Give back each line of the data exactly.

··· Data for processing

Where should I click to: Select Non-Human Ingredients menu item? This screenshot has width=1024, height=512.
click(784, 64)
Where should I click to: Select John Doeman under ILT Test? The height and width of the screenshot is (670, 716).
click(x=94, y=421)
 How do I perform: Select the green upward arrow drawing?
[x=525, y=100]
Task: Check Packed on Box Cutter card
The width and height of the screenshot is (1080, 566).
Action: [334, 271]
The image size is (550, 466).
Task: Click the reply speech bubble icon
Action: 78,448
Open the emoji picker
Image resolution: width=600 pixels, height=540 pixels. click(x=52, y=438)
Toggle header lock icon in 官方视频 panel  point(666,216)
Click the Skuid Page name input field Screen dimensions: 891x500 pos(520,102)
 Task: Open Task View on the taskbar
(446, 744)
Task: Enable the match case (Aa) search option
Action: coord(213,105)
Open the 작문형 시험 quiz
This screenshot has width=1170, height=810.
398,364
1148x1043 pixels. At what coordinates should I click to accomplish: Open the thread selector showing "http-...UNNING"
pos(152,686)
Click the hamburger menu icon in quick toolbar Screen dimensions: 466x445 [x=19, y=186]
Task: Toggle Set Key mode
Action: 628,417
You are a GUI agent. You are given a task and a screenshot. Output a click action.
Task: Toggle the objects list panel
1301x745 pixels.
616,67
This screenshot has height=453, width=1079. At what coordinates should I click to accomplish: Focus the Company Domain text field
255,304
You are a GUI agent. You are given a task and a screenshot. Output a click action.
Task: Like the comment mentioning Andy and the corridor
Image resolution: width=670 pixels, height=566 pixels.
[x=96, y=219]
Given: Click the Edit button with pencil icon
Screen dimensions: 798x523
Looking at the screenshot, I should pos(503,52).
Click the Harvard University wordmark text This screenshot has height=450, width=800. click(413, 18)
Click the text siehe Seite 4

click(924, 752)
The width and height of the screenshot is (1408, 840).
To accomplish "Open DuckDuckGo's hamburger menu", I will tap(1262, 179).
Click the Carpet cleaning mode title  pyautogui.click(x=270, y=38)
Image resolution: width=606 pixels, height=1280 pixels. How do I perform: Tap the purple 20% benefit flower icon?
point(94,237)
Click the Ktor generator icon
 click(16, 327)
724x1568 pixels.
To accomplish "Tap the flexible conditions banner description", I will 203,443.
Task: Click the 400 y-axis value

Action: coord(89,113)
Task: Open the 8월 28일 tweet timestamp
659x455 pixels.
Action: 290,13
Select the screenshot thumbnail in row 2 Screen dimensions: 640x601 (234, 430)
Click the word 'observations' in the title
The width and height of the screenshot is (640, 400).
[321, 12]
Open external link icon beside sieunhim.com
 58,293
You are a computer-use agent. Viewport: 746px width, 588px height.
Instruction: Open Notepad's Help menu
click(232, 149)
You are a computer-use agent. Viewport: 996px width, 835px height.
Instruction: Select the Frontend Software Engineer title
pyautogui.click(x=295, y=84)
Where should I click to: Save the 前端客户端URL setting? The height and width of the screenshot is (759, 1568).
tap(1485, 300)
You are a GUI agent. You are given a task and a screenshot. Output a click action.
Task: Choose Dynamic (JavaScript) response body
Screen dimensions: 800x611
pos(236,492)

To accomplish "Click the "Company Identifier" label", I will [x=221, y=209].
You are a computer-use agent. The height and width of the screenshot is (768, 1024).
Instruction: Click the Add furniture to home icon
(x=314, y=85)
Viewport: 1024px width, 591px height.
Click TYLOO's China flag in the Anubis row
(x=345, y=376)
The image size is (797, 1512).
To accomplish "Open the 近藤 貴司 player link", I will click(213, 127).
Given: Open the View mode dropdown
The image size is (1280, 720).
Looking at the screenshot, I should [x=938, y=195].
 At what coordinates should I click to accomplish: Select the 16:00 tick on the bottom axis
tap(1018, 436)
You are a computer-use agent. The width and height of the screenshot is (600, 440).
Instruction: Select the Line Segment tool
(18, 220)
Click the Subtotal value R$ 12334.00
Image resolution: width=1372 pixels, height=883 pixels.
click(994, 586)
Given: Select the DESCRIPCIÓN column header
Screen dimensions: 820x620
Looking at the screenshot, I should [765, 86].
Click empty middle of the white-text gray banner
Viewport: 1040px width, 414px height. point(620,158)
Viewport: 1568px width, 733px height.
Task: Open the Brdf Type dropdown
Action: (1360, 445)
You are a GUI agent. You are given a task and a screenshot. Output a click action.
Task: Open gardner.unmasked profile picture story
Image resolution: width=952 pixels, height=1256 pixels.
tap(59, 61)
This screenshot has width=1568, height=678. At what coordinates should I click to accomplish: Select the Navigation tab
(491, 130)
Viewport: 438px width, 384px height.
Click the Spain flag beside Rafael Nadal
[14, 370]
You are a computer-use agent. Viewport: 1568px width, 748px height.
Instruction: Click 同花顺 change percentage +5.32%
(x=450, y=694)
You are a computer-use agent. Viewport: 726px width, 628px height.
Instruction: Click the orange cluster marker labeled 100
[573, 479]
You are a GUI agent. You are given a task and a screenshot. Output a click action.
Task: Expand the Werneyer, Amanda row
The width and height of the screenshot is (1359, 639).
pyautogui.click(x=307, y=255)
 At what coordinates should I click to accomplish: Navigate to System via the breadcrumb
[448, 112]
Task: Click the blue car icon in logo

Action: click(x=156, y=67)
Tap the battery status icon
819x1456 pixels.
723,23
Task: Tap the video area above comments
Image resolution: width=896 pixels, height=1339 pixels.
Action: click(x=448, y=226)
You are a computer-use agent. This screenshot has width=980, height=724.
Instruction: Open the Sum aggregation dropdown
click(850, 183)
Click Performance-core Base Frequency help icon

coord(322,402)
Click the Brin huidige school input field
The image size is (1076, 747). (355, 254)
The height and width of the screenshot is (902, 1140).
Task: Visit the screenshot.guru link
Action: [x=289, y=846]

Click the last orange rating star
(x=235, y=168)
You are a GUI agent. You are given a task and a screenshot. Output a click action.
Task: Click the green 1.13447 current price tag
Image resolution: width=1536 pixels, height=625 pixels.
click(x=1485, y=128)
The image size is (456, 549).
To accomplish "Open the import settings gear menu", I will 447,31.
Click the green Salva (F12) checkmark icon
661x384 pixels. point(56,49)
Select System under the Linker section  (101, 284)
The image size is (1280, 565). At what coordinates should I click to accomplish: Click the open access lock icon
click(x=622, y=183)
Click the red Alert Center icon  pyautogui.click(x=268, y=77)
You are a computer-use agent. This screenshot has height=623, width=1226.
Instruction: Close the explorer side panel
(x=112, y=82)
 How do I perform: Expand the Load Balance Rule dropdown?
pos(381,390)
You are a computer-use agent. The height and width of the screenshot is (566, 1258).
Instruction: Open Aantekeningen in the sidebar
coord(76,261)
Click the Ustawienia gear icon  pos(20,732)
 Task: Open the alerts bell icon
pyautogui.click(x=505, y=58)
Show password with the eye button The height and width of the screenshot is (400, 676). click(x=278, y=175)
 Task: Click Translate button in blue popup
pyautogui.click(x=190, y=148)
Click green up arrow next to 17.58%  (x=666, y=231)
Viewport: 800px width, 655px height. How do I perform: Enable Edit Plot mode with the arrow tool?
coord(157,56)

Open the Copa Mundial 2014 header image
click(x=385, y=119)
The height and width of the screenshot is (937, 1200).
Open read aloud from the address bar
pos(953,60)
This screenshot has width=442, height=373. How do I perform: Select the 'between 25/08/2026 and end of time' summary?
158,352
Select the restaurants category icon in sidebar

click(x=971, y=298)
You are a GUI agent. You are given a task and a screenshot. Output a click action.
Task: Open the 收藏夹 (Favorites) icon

······

#### Response to this exercise
Where should I click to: Select Non-Human Ingredients menu item? This screenshot has width=1024, height=512.
click(784, 64)
Where should I click to: Select John Doeman under ILT Test? The height and width of the screenshot is (670, 716).
click(x=94, y=421)
 How do I perform: Select the green upward arrow drawing?
[x=525, y=100]
Task: Check Packed on Box Cutter card
The width and height of the screenshot is (1080, 566).
Action: [334, 271]
The image size is (550, 466).
Task: Click the reply speech bubble icon
Action: 78,448
Open the emoji picker
Image resolution: width=600 pixels, height=540 pixels. click(x=52, y=438)
Toggle header lock icon in 官方视频 panel  point(666,216)
Click the Skuid Page name input field Screen dimensions: 891x500 pos(520,102)
 Task: Open Task View on the taskbar
(446, 744)
Task: Enable the match case (Aa) search option
Action: coord(213,105)
Open the 작문형 시험 quiz
This screenshot has width=1170, height=810.
398,364
1148x1043 pixels. At what coordinates should I click to accomplish: Open the thread selector showing "http-...UNNING"
pos(152,686)
Click the hamburger menu icon in quick toolbar Screen dimensions: 466x445 [x=19, y=186]
Task: Toggle Set Key mode
Action: 628,417
You are a GUI agent. You are given a task and a screenshot. Output a click action.
Task: Toggle the objects list panel
1301x745 pixels.
616,67
This screenshot has height=453, width=1079. At what coordinates should I click to accomplish: Focus the Company Domain text field
255,304
You are a GUI agent. You are given a task and a screenshot. Output a click action.
Task: Like the comment mentioning Andy and the corridor
Image resolution: width=670 pixels, height=566 pixels.
[x=96, y=219]
Given: Click the Edit button with pencil icon
Screen dimensions: 798x523
Looking at the screenshot, I should pos(503,52).
Click the Harvard University wordmark text This screenshot has height=450, width=800. click(413, 18)
Click the text siehe Seite 4

click(924, 752)
The width and height of the screenshot is (1408, 840).
To accomplish "Open DuckDuckGo's hamburger menu", I will tap(1262, 179).
Click the Carpet cleaning mode title  pyautogui.click(x=270, y=38)
Image resolution: width=606 pixels, height=1280 pixels. How do I perform: Tap the purple 20% benefit flower icon?
point(94,237)
Click the Ktor generator icon
 click(16, 327)
724x1568 pixels.
To accomplish "Tap the flexible conditions banner description", I will 203,443.
Task: Click the 400 y-axis value

Action: coord(89,113)
Task: Open the 8월 28일 tweet timestamp
659x455 pixels.
Action: 290,13
Select the screenshot thumbnail in row 2 Screen dimensions: 640x601 (234, 430)
Click the word 'observations' in the title
The width and height of the screenshot is (640, 400).
[321, 12]
Open external link icon beside sieunhim.com
 58,293
You are a computer-use agent. Viewport: 746px width, 588px height.
Instruction: Open Notepad's Help menu
click(232, 149)
You are a computer-use agent. Viewport: 996px width, 835px height.
Instruction: Select the Frontend Software Engineer title
pyautogui.click(x=295, y=84)
Where should I click to: Save the 前端客户端URL setting? The height and width of the screenshot is (759, 1568).
tap(1485, 300)
You are a GUI agent. You are given a task and a screenshot. Output a click action.
Task: Choose Dynamic (JavaScript) response body
Screen dimensions: 800x611
pos(236,492)

To accomplish "Click the "Company Identifier" label", I will [x=221, y=209].
You are a computer-use agent. The height and width of the screenshot is (768, 1024).
Instruction: Click the Add furniture to home icon
(x=314, y=85)
Viewport: 1024px width, 591px height.
Click TYLOO's China flag in the Anubis row
(x=345, y=376)
The image size is (797, 1512).
To accomplish "Open the 近藤 貴司 player link", I will click(213, 127).
Given: Open the View mode dropdown
The image size is (1280, 720).
Looking at the screenshot, I should [x=938, y=195].
 At what coordinates should I click to accomplish: Select the 16:00 tick on the bottom axis
tap(1018, 436)
You are a computer-use agent. The width and height of the screenshot is (600, 440).
Instruction: Select the Line Segment tool
(18, 220)
Click the Subtotal value R$ 12334.00
Image resolution: width=1372 pixels, height=883 pixels.
click(994, 586)
Given: Select the DESCRIPCIÓN column header
Screen dimensions: 820x620
Looking at the screenshot, I should [765, 86].
Click empty middle of the white-text gray banner
Viewport: 1040px width, 414px height. point(620,158)
Viewport: 1568px width, 733px height.
Task: Open the Brdf Type dropdown
Action: (1360, 445)
You are a GUI agent. You are given a task and a screenshot. Output a click action.
Task: Open gardner.unmasked profile picture story
Image resolution: width=952 pixels, height=1256 pixels.
tap(59, 61)
This screenshot has width=1568, height=678. At what coordinates should I click to accomplish: Select the Navigation tab
(491, 130)
Viewport: 438px width, 384px height.
Click the Spain flag beside Rafael Nadal
[14, 370]
You are a computer-use agent. Viewport: 1568px width, 748px height.
Instruction: Click 同花顺 change percentage +5.32%
(x=450, y=694)
You are a computer-use agent. Viewport: 726px width, 628px height.
Instruction: Click the orange cluster marker labeled 100
[573, 479]
You are a GUI agent. You are given a task and a screenshot. Output a click action.
Task: Expand the Werneyer, Amanda row
The width and height of the screenshot is (1359, 639).
pyautogui.click(x=307, y=255)
 At what coordinates should I click to accomplish: Navigate to System via the breadcrumb
[448, 112]
Task: Click the blue car icon in logo

Action: click(x=156, y=67)
Tap the battery status icon
819x1456 pixels.
723,23
Task: Tap the video area above comments
Image resolution: width=896 pixels, height=1339 pixels.
Action: click(x=448, y=226)
You are a computer-use agent. This screenshot has width=980, height=724.
Instruction: Open the Sum aggregation dropdown
click(850, 183)
Click Performance-core Base Frequency help icon

coord(322,402)
Click the Brin huidige school input field
The image size is (1076, 747). (355, 254)
The height and width of the screenshot is (902, 1140).
Task: Visit the screenshot.guru link
Action: [x=289, y=846]

Click the last orange rating star
(x=235, y=168)
You are a GUI agent. You are given a task and a screenshot. Output a click action.
Task: Click the green 1.13447 current price tag
Image resolution: width=1536 pixels, height=625 pixels.
click(x=1485, y=128)
The image size is (456, 549).
To accomplish "Open the import settings gear menu", I will 447,31.
Click the green Salva (F12) checkmark icon
661x384 pixels. point(56,49)
Select System under the Linker section  (101, 284)
The image size is (1280, 565). At what coordinates should I click to accomplish: Click the open access lock icon
click(x=622, y=183)
Click the red Alert Center icon  pyautogui.click(x=268, y=77)
You are a computer-use agent. This screenshot has height=623, width=1226.
Instruction: Close the explorer side panel
(x=112, y=82)
 How do I perform: Expand the Load Balance Rule dropdown?
pos(381,390)
You are a computer-use agent. The height and width of the screenshot is (566, 1258).
Instruction: Open Aantekeningen in the sidebar
coord(76,261)
Click the Ustawienia gear icon  pos(20,732)
 Task: Open the alerts bell icon
pyautogui.click(x=505, y=58)
Show password with the eye button The height and width of the screenshot is (400, 676). click(x=278, y=175)
 Task: Click Translate button in blue popup
pyautogui.click(x=190, y=148)
Click green up arrow next to 17.58%  (x=666, y=231)
Viewport: 800px width, 655px height. How do I perform: Enable Edit Plot mode with the arrow tool?
coord(157,56)

Open the Copa Mundial 2014 header image
click(x=385, y=119)
The height and width of the screenshot is (937, 1200).
Open read aloud from the address bar
pos(953,60)
This screenshot has width=442, height=373. How do I perform: Select the 'between 25/08/2026 and end of time' summary?
158,352
Select the restaurants category icon in sidebar

click(x=971, y=298)
You are a GUI agent. You are given a task and a screenshot. Output a click action.
Task: Open the 收藏夹 (Favorites) icon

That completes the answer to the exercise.